[Records contained in a dataset]
================================

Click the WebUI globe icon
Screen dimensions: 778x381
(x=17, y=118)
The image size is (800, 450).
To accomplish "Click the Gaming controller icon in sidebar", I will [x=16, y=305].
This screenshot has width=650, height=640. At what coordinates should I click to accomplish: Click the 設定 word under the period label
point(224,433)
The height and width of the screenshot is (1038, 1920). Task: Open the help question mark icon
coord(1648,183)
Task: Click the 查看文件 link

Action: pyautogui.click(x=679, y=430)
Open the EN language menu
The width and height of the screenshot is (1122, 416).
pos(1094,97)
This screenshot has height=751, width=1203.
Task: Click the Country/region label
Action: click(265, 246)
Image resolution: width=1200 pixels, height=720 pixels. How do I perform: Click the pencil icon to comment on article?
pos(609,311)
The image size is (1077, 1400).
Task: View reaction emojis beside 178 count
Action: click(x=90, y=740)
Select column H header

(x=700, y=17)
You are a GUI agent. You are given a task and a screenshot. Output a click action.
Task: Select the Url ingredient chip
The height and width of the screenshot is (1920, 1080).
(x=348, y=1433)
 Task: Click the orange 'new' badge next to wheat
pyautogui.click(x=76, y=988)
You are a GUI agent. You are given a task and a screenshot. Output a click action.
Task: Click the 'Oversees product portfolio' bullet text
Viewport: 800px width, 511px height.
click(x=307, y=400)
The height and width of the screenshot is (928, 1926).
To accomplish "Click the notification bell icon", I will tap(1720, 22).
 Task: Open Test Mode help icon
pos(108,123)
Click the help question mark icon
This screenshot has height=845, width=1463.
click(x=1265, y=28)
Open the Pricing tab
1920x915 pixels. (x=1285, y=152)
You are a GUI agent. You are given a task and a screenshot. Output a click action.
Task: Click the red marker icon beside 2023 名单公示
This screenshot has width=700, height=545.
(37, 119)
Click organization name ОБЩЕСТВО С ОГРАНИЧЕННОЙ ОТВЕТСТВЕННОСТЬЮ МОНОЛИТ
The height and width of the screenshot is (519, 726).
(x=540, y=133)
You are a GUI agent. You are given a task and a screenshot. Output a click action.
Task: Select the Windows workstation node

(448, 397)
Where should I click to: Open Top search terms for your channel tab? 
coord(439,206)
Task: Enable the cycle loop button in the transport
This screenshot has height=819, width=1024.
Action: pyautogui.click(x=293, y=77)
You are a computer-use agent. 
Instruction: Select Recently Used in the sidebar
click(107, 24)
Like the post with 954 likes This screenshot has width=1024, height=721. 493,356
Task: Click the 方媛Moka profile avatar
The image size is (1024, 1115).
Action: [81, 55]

================================

Scan the entries above for the word "will", then copy every line in which it occurs.

◆ Finished task ◆
To accomplish "Click the Gaming controller icon in sidebar", I will [x=16, y=305].
To accomplish "Click the notification bell icon", I will tap(1720, 22).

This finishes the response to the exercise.